* START RECORDS *

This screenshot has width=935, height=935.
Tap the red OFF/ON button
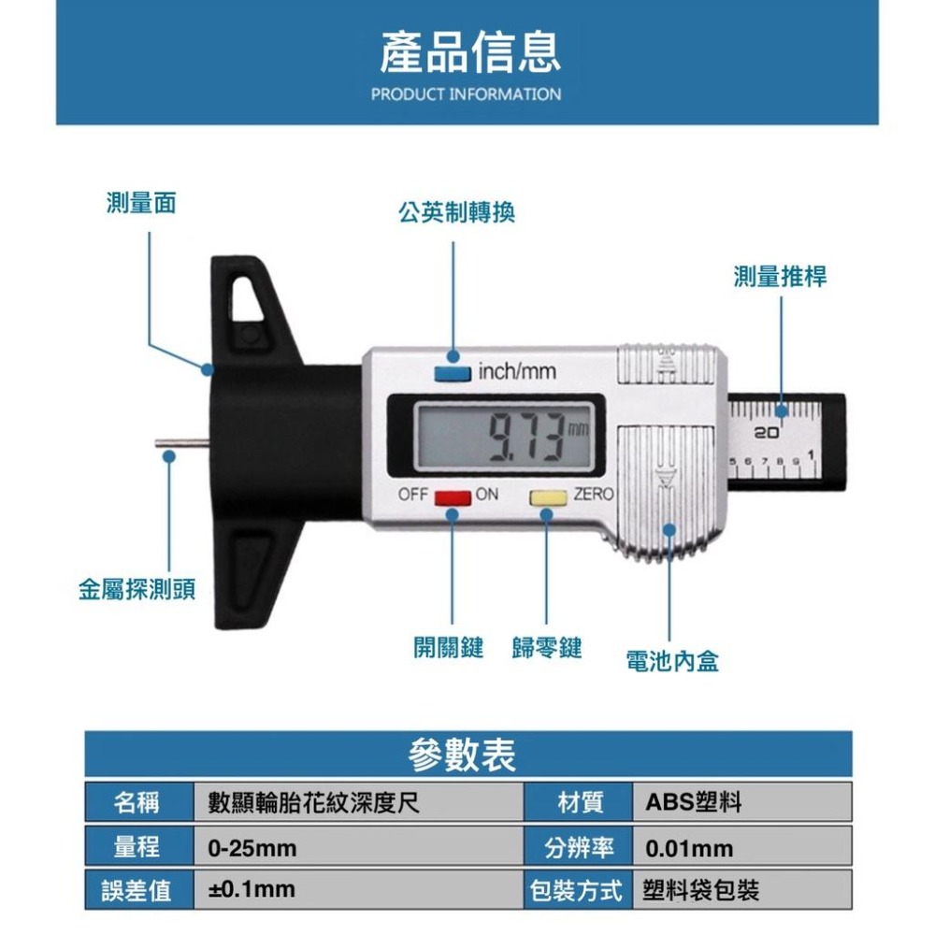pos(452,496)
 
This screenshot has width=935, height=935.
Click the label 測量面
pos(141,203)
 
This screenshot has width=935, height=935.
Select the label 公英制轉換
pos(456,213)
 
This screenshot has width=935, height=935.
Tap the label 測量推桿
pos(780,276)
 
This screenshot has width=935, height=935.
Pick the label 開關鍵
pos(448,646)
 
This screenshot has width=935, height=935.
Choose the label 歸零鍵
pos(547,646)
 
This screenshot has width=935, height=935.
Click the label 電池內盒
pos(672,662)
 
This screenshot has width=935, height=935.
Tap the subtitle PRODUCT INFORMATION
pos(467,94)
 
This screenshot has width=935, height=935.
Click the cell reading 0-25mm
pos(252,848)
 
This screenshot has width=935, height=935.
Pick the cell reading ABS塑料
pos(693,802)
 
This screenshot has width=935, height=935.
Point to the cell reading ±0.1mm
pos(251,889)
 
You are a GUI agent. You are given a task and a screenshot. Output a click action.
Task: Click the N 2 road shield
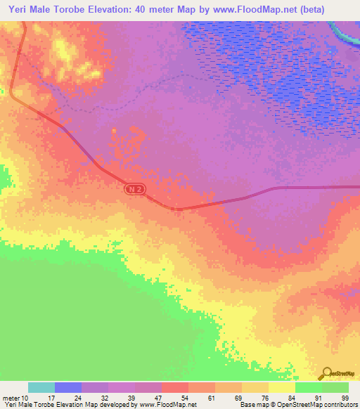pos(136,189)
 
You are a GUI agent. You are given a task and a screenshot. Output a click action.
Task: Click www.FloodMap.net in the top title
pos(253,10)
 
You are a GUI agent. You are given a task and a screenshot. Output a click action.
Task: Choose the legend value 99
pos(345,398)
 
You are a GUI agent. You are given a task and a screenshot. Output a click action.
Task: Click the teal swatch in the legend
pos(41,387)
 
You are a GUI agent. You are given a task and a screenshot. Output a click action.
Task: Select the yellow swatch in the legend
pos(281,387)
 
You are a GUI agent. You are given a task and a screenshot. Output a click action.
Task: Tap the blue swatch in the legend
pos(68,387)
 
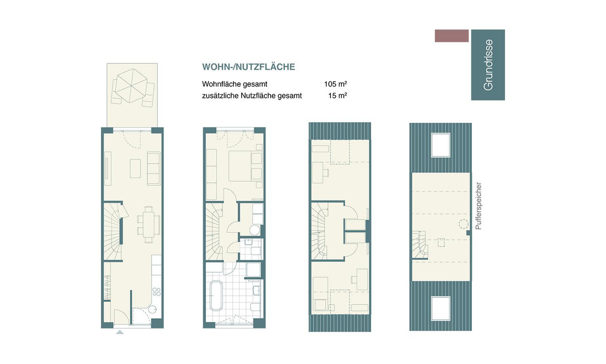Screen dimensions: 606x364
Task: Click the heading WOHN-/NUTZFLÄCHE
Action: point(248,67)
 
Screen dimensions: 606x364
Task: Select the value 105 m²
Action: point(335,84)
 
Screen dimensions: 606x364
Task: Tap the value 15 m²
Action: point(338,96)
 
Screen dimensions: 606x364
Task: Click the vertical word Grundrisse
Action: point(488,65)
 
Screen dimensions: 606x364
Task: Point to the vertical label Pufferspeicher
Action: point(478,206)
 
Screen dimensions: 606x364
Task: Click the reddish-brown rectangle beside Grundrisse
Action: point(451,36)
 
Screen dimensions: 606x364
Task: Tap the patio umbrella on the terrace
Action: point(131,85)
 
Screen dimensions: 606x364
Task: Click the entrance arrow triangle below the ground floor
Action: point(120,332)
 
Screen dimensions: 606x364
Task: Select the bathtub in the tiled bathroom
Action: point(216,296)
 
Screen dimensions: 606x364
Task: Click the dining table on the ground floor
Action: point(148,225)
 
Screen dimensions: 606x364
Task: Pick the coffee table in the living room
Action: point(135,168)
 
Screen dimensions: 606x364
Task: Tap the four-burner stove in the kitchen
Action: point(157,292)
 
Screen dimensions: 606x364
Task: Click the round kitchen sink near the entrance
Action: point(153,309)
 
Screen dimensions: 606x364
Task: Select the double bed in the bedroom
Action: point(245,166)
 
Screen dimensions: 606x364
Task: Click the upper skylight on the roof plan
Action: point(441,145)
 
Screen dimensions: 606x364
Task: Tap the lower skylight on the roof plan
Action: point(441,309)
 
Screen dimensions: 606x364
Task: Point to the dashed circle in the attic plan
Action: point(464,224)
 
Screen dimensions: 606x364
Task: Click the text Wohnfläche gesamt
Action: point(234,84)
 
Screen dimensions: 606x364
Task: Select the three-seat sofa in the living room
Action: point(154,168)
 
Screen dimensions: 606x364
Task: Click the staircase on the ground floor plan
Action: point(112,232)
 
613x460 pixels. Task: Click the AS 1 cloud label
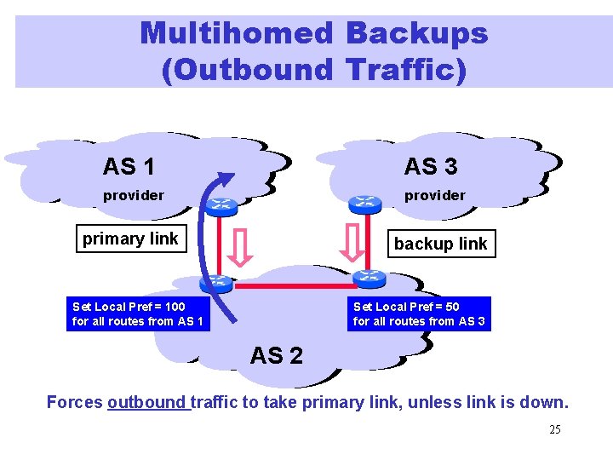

* END RECORDS *
* START RECORDS *

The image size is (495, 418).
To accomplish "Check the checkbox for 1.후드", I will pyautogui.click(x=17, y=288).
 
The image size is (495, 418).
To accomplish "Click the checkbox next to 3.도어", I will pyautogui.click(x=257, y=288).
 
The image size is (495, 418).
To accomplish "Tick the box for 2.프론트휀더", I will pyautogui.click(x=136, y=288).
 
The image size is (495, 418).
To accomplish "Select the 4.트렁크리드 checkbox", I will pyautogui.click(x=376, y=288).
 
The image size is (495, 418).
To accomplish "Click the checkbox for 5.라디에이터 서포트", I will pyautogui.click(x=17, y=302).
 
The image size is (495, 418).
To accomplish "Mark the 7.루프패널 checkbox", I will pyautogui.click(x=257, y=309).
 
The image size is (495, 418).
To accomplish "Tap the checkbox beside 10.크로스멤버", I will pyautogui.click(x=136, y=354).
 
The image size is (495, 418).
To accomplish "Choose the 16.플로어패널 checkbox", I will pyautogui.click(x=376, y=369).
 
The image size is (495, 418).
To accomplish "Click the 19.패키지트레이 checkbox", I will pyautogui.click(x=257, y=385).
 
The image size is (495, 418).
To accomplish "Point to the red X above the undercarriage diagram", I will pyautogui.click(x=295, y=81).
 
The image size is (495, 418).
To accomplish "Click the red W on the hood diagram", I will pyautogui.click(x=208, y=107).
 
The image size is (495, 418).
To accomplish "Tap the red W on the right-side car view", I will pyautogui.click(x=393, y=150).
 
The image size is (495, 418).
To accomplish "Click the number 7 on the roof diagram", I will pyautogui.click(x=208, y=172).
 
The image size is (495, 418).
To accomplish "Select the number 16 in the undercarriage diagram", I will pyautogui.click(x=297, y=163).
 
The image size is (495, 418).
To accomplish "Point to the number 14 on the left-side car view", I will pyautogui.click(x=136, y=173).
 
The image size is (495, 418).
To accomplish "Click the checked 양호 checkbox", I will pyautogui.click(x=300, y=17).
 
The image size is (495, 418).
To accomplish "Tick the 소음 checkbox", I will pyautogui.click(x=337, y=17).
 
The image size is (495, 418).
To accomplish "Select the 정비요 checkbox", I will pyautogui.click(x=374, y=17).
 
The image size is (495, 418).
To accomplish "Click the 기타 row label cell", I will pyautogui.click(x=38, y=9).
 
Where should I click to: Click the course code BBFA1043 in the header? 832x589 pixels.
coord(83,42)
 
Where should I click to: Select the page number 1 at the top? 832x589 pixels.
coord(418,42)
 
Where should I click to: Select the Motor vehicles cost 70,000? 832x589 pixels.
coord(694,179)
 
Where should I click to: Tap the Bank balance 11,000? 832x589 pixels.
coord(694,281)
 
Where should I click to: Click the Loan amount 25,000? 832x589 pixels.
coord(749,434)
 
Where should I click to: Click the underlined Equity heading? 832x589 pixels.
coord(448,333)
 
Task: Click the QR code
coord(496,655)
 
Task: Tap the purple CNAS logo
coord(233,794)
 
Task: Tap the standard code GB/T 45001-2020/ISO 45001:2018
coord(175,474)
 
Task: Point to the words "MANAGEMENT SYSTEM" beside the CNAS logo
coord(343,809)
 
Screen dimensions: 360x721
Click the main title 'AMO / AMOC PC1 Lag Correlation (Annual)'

* END RECORDS *

Rewrite the material from the line with "Task: Point to the words" up to and including the line with "Click the main", changing "beside" to "next to" and keeping everything else the same.

SOLUTION:
Task: Point to the words "MANAGEMENT SYSTEM" next to the CNAS logo
coord(343,809)
 
Screen dimensions: 360x721
Click the main title 'AMO / AMOC PC1 Lag Correlation (Annual)'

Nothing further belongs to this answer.